I'd recently accepted delivery of a rather large supply of Khaya, which I planned initially to use only for the cabin sole on this and another project.  However, it looked like I had such an ample amount that I decided to also use it for the ceiling.  So to begin, I went through my notes to determine what I needed for the two cabin soles I'd purchased the wood for, and set aside several boards for that purpose.  This left plenty of material for the ceiling, with some to spare, so I selected three boards that looked like they'd yield the amount of material I needed.  I'd mill the boards into two-inch planks, then resaw the planks in half to yield ceiling slats about 5/16" thick.

The boards were already surface and thickness-planed to 3/4", but still needed sanding to prepare for the milling work ahead.  I sanded both sides of each board, working through three grits (ending at 220) on my finishing sander.   One of the boards had a grain structure in the center that was full of loose flaps and tear-out, which the sander frequently caught and ripped out; this should have been a warning sign, but for the moment it was simply an irritation, and I figured I'd just work around any flaws in the final planks.

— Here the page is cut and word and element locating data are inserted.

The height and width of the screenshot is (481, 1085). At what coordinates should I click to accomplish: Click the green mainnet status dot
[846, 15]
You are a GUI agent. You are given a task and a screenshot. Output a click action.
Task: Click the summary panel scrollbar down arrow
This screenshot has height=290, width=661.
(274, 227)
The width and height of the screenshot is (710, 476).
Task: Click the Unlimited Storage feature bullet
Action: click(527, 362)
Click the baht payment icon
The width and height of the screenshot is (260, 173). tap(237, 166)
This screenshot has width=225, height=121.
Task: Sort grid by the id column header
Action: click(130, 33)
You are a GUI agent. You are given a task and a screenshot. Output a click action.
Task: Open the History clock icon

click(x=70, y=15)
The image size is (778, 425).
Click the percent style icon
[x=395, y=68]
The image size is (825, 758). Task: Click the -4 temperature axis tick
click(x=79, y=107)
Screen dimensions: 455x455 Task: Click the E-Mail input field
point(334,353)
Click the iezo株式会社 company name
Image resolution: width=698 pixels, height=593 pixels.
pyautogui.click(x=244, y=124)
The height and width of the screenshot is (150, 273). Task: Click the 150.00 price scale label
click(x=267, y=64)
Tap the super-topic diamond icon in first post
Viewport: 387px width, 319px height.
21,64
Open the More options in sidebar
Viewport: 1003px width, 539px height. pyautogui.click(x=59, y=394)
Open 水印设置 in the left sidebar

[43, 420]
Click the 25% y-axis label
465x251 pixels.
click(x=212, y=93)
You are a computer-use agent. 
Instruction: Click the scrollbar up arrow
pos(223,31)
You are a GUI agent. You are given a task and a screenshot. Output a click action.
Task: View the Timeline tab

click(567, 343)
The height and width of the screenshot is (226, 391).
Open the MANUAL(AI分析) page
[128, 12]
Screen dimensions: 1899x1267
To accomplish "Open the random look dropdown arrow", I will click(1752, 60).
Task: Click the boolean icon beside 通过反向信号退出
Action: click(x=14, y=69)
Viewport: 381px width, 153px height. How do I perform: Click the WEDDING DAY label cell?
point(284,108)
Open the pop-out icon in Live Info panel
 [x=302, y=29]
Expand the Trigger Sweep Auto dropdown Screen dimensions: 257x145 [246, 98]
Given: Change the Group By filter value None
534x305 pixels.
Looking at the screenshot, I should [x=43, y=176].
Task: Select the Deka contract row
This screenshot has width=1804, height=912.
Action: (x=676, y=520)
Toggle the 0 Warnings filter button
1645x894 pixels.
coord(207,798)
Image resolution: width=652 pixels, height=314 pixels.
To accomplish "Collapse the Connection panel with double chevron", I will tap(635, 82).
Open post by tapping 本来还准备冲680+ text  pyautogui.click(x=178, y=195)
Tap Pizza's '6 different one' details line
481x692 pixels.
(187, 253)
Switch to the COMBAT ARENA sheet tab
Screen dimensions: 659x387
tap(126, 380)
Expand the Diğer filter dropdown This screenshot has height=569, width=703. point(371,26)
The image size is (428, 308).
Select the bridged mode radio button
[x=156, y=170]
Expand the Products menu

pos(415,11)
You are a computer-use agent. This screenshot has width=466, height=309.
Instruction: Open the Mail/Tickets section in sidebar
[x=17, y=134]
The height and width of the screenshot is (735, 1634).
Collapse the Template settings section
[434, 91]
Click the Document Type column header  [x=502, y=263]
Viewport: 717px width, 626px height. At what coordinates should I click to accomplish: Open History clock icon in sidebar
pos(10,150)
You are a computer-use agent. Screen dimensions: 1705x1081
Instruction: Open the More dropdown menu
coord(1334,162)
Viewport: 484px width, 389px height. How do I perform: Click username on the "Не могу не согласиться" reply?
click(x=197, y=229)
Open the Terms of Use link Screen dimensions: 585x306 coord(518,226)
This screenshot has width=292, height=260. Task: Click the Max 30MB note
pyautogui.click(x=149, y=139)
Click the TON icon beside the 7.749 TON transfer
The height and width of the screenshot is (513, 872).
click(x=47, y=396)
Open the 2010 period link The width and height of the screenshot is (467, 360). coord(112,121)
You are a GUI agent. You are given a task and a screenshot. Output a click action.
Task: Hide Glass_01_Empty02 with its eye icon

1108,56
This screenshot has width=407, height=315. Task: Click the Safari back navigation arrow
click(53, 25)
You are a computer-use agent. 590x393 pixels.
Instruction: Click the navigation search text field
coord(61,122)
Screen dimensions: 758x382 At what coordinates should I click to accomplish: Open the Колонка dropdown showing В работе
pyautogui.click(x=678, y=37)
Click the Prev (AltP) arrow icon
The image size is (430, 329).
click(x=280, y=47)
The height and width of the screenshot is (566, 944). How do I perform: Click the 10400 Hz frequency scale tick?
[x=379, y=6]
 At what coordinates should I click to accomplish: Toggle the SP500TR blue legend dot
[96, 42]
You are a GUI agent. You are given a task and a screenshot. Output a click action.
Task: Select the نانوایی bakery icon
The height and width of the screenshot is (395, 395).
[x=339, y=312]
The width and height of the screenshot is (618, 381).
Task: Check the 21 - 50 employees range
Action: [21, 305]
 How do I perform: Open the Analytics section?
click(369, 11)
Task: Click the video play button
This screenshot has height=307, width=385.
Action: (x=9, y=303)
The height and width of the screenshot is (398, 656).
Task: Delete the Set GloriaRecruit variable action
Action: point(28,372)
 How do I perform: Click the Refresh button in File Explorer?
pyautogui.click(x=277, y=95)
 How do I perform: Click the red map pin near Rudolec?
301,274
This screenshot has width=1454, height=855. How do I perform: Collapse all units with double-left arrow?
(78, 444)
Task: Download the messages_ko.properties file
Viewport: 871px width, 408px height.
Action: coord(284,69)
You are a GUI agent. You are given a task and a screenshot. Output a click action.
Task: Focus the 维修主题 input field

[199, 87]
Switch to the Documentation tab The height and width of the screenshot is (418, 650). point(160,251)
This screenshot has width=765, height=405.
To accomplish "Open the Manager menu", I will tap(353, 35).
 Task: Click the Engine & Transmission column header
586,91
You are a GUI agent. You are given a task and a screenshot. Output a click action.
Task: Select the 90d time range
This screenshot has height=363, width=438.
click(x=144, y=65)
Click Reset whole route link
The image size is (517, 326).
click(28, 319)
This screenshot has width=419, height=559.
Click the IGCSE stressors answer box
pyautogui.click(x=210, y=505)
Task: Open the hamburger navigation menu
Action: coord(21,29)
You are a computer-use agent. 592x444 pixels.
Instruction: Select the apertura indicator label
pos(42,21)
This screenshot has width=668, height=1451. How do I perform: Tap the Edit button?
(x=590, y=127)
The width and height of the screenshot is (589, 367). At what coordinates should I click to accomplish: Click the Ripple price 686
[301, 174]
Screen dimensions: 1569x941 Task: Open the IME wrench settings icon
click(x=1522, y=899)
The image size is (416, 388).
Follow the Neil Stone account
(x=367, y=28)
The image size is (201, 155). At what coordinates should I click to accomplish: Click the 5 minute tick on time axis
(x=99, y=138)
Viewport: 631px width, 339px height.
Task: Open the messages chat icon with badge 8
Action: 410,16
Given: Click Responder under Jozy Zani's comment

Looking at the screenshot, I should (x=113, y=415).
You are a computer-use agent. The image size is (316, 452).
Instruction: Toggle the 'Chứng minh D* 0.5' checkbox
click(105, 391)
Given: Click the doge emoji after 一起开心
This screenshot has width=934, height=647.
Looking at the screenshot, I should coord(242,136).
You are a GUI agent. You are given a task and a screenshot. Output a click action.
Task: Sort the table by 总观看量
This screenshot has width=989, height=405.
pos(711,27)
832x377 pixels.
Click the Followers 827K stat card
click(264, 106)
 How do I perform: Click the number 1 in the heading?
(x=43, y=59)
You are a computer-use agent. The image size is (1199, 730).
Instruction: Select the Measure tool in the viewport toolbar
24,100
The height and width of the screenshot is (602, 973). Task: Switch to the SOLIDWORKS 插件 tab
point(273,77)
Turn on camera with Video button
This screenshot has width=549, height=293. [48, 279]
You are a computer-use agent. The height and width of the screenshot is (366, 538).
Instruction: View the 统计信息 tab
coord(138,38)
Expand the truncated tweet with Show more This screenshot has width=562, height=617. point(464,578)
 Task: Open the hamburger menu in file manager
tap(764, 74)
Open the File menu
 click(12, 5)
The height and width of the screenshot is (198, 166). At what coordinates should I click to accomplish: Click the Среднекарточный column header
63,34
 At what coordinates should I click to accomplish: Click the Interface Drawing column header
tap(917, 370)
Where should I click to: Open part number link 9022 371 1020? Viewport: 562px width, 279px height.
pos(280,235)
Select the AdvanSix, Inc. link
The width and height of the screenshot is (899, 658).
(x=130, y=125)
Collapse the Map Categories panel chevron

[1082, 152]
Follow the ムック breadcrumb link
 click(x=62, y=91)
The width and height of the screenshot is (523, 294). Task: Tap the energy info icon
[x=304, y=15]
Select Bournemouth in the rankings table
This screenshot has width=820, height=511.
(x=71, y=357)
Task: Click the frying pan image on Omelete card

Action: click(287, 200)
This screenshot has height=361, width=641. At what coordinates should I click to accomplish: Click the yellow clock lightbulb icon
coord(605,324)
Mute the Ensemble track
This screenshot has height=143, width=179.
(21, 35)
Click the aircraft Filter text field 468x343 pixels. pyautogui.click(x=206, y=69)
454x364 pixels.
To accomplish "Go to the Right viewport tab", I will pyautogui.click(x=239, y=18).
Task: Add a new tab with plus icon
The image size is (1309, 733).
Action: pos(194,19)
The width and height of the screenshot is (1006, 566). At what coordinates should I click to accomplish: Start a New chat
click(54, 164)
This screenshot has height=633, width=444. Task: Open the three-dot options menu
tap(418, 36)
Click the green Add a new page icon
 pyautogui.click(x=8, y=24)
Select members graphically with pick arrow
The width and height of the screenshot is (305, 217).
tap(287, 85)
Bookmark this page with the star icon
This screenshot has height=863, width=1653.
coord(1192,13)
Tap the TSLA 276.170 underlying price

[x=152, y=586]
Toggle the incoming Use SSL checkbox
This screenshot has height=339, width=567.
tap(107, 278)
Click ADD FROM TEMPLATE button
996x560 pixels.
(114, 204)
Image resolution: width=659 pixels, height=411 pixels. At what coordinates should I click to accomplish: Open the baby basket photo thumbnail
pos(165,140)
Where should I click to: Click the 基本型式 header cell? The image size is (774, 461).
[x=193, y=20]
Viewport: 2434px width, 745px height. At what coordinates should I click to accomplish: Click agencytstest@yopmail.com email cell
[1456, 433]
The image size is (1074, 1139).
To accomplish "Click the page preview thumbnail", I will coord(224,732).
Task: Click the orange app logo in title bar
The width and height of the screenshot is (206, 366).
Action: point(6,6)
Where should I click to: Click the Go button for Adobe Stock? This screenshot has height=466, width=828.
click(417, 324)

Next, I ripped the wide boards into two-inch wide planks.  This went smoothly for the most part, but one of the boards--the same one that I'd run into trouble with while sanding--featured intense internal pressures that began to release as I cut into the board.  This caused the board to twist, bend, and pinch the saw blade, making cutting a challenge.  It'd been a long time since I'd worked with any lumber that twisted and bent like this when sawn, though it wasn't the first time and I should have been more prepared for this possibility.

Fortunately, I needed only part of the boards' length for my ceiling slats; the planks were over 10' long, but I needed only 7' or less in length.  So I could cut the planks to the appropriate rough length and remove the most distorted parts of the boards; the usable short lengths would work out well in and around the deadlight surrounds that I'd built into the ceiling framing. 

Even so, I ended up with several short lengths of wood that I deemed completely unusable because of their tortured inner workings, so I threw them away rather than risk using them sometime later.

Next, I resawed the 3/4" thick planks into two thinner planks each. The cut sides of each plank would never be seen, so there was no need for me to sand those areas.  However, I did ease the top edges of each plank, using a hand block and sandpaper, to improve appearance and create a small v-groove between the planks to absorb any slight inconsistencies in their thickness once installed.


Afterwards, I solvent-washed all the planks to remove sanding dust, and set them aside for now.  This also gave an idea of the finished appearance of the planks:  similar in color to cherry, though with more variation from darker to lighter, and with a completely different grain pattern and structure that would set the ceiling apart from the remaining woodwork.  Before installation, I'd apply several coats of natural tung oil to the ceiling planks, a simple wipe-on finish that would be similar in appearance to the other interior brightwork, but much easier to apply to the numerous planks.


(Much later, in something approaching panic, I realized that I'd badly miscalculated how many planks I needed for the ceiling, and had milled only about half the material I needed.  However, with the numerous short cuts required to work around the deadlights, I might get farther with the material I already had than I expected, so before milling any more material I'd get going on the installation and see where I ended up.  Fortunately, I still had enough of the Khaya on hand when I needed more.)

To wrap up the day's work, I masked off the new companionway trim, and around the new trim on the engine room hatch, and applied a sealer coat of varnish to these areas, as well as the companionway ladder.